* **What this task involves**:
Copy the part of the material that opens with the line containing "The width and height of the screenshot is (676, 516)." and closes at the end of the material. Replace "magnifier" with "magnifying glass" and leave everything else unchanged.

* **Task input**:
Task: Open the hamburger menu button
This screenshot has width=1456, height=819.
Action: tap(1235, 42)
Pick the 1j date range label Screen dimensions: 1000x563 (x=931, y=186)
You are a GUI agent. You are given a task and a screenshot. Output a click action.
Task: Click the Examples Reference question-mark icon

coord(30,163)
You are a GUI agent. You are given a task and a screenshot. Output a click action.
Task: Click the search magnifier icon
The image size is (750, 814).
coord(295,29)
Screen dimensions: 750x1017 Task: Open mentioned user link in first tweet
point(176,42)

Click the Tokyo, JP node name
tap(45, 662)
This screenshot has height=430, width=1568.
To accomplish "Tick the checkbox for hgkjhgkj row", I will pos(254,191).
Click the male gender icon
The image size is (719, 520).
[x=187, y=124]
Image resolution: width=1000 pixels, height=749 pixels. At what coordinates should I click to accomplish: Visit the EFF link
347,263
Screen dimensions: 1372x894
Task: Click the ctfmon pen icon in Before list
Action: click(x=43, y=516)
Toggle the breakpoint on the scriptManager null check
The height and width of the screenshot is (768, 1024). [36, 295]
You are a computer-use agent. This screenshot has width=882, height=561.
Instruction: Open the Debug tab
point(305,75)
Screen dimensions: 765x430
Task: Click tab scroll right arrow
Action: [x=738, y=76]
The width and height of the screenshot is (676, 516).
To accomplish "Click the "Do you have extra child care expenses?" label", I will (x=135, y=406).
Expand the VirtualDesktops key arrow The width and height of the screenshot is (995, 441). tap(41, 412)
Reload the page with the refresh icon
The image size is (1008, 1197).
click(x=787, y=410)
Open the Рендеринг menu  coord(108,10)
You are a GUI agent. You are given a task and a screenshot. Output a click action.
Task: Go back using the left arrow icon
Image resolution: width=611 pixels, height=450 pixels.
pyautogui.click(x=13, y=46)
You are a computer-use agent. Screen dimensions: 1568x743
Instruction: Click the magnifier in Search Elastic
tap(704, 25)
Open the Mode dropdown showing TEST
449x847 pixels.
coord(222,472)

* **Answer to the task**:
The width and height of the screenshot is (676, 516).
To accomplish "Click the "Do you have extra child care expenses?" label", I will (x=135, y=406).
Expand the VirtualDesktops key arrow The width and height of the screenshot is (995, 441). tap(41, 412)
Reload the page with the refresh icon
The image size is (1008, 1197).
click(x=787, y=410)
Open the Рендеринг menu  coord(108,10)
You are a GUI agent. You are given a task and a screenshot. Output a click action.
Task: Go back using the left arrow icon
Image resolution: width=611 pixels, height=450 pixels.
pyautogui.click(x=13, y=46)
You are a computer-use agent. Screen dimensions: 1568x743
Instruction: Click the magnifying glass in Search Elastic
tap(704, 25)
Open the Mode dropdown showing TEST
449x847 pixels.
coord(222,472)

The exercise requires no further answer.